Keeping an up-to-date asset inventory with real devices deployed in the field can be a challenging and time-consuming task. Many electricity providers use manufacturer’s labels as key information to link their physical assets within asset inventory systems. Computer vision can be a viable solution to speed up operator inspections and reduce human errors by automatically extracting relevant data from the label. However, building a standard computer vision application capable of managing hundreds of different types of labels can be a complex and time-consuming endeavor.

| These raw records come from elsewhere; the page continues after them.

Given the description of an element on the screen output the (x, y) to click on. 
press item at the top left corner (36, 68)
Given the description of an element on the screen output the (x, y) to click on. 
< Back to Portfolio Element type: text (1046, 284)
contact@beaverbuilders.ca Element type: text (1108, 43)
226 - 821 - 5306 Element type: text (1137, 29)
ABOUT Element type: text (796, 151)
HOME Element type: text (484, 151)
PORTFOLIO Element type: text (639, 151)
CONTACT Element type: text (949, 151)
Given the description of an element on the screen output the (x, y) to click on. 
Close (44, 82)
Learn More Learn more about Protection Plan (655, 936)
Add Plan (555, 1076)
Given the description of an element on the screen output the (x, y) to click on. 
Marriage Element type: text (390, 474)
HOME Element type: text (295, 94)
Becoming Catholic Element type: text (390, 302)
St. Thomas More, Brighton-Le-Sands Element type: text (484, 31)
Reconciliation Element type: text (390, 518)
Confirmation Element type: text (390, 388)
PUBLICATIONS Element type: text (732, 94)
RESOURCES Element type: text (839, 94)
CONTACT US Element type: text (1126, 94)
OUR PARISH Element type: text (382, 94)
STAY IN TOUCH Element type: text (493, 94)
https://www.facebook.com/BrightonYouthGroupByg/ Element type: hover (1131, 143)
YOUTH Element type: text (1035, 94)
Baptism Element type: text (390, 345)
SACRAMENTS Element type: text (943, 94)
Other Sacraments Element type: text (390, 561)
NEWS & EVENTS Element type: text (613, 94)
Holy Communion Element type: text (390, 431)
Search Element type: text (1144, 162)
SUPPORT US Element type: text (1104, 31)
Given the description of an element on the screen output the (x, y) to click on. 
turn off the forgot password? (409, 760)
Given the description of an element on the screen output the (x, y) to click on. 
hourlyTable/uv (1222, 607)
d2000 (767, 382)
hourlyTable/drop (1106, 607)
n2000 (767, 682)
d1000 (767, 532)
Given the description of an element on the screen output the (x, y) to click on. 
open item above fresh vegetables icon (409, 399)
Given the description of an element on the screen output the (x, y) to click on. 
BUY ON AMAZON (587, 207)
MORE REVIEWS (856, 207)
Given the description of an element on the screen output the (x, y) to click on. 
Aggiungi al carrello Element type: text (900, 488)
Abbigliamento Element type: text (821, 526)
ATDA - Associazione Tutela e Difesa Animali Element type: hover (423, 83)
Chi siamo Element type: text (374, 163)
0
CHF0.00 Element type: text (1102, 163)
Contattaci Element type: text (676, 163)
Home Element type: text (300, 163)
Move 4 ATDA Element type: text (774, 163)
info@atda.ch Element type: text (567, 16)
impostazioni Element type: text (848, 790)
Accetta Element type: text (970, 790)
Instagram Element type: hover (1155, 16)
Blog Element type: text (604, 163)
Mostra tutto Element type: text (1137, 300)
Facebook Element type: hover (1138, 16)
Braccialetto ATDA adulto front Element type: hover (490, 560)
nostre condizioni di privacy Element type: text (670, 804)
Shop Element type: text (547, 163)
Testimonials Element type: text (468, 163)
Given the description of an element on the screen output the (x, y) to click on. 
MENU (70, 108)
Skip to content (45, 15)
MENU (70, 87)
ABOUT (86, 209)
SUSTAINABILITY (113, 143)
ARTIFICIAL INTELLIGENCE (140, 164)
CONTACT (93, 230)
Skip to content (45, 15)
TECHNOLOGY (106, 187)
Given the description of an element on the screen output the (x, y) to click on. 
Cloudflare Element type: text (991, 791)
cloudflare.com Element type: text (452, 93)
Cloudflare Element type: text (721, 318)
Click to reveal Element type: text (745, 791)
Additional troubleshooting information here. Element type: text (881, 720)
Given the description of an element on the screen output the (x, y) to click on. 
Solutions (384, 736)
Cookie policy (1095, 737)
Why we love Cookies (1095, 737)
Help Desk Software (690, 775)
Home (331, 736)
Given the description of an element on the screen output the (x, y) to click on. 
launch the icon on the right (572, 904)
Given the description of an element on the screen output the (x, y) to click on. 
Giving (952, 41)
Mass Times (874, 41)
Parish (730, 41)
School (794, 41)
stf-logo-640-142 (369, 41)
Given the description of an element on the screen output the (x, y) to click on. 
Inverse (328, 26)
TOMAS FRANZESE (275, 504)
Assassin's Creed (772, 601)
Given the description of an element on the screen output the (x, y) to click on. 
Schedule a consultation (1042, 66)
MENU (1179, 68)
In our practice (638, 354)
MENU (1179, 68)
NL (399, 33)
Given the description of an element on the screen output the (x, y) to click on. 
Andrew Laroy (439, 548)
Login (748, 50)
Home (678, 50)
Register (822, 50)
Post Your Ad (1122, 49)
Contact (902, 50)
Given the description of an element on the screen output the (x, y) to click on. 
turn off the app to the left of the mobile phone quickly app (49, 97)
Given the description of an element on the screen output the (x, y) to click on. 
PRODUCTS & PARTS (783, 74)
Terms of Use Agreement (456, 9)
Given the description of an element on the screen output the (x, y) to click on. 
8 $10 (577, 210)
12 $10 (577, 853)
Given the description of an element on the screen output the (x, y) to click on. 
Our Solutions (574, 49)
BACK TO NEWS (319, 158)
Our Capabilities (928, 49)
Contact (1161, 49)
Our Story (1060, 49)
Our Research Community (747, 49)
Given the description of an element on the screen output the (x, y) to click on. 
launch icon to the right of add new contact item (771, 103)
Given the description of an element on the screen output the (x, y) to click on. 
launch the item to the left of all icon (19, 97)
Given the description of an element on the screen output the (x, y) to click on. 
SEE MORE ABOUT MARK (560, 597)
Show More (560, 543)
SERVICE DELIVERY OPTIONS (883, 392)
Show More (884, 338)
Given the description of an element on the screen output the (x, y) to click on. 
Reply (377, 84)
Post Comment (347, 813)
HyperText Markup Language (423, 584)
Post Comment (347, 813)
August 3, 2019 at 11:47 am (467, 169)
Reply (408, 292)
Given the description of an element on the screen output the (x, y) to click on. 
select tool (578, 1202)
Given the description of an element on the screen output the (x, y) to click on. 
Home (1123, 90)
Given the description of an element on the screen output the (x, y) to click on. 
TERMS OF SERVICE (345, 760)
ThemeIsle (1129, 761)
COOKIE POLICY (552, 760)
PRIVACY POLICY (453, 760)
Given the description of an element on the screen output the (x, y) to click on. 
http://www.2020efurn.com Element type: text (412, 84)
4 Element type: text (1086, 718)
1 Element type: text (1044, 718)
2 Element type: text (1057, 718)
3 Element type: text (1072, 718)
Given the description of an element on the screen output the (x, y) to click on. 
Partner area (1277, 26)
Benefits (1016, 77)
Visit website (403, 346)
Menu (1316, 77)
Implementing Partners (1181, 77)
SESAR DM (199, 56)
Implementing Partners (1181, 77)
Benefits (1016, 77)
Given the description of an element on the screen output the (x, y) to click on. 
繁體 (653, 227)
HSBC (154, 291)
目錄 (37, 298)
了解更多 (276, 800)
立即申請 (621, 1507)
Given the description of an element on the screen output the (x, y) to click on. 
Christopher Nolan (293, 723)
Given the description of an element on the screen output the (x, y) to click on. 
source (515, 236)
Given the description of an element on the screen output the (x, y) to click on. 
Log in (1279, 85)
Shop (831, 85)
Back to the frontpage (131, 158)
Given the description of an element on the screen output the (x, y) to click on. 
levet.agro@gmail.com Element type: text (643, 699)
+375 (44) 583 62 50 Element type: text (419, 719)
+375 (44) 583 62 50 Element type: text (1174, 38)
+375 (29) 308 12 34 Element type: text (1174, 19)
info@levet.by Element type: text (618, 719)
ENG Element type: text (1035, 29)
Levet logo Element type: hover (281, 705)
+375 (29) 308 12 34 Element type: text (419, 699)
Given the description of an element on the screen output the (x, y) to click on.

In this post, we present a solution using generative AI and large language models (LLMs) to alleviate the time-consuming and labor-intensive tasks required to build a computer vision application, enabling you to immediately start taking pictures of your asset labels and extract the necessary information to update the inventory using AWS services like AWS Lambda, Amazon Bedrock, Amazon Titan, Anthropic’s Claude 3 on Amazon Bedrock, Amazon API Gateway, AWS Amplify, Amazon Simple Storage Service (Amazon S3), and Amazon DynamoDB.

LLMs are large deep learning models that are pre-trained on vast amounts of data. They are capable of understanding and generating human-like text, making them incredibly versatile tools with a wide range of applications. This approach harnesses the image understanding capabilities of Anthropic’s Claude 3 model to extract information directly from photographs taken on-site, by analyzing the labels present in those field images.

Solution overview

The AI-powered asset inventory labeling solution aims to streamline the process of updating inventory databases by automatically extracting relevant information from asset labels through computer vision and generative AI capabilities. The solution uses various AWS services to create an end-to-end system that enables field technicians to capture label images, extract data using AI models, verify the accuracy, and seamlessly update the inventory database.

The following diagram illustrates the solution architecture.

Architecure diagram

The workflow consists of the following steps:

  1. The process starts when an operator takes and uploads a picture of the assets using the mobile app.
  2. The operator submits a request to extract data from the asset image.
  3. A Lambda function retrieves the uploaded asset image from the uploaded images data store.
  4. The function generates the asset image embeddings (vector representations of data) invoking the Amazon Titan Multimodal Embeddings G1 model.
  5. The function performs a similarity search in the knowledge base to retrieve similar asset labels. The most relevant results will augment the prompt as similar examples to improve the response accuracy, and are sent with the instructions to the LLM to extract data from the asset image.
  6. The function invokes Anthropic’s Claude 3 Sonnet on Amazon Bedrock to extract data (serial number, vendor name, and so on) using the augmented prompt and the related instructions.
  7. The function sends the response to the mobile app with the extracted data.
  8. The mobile app verifies the extracted data and assigns a confidence level. It invokes the API to process the data. Data with high confidence will be directly ingested into the system.
  9. A Lambda function is invoked to update the asset inventory database with the extracted data if the confidence level has been indicated as high by the mobile app.
  10. The function sends data with low confidence to Amazon Augmented AI (Amazon A2I) for further processing.
  11. The human reviewers from Amazon A2I validate or correct the low-confidence data.
  12. Human reviewers, such as subject matter experts, validate the extracted data, flag it, and store it in an S3 bucket.
  13. A rule in Amazon EventBridge is defined to trigger a Lambda function to get the information from the S3 bucket when the Amazon A2I workflow processing is complete.
  14. A Lambda function processes the output of the Amazon A2I workflow by loading data from the JSON file that stored the backend operator-validated information.
  15. The function updates the asset inventory database with the new extracted data.
  16. The function sends the extracted data marked as new by human reviewers to an Amazon Simple Queue Service (Amazon SQS) queue to be further processed.
  17. Another Lambda function fetches messages from the queue and serializes the updates to the knowledge base database.
  18. The function generates the asset image embeddings by invoking the Amazon Titan Multimodal Embeddings G1 model.
  19. The function updates the knowledge base with the generated embeddings and notifies other functions that the database has been updated.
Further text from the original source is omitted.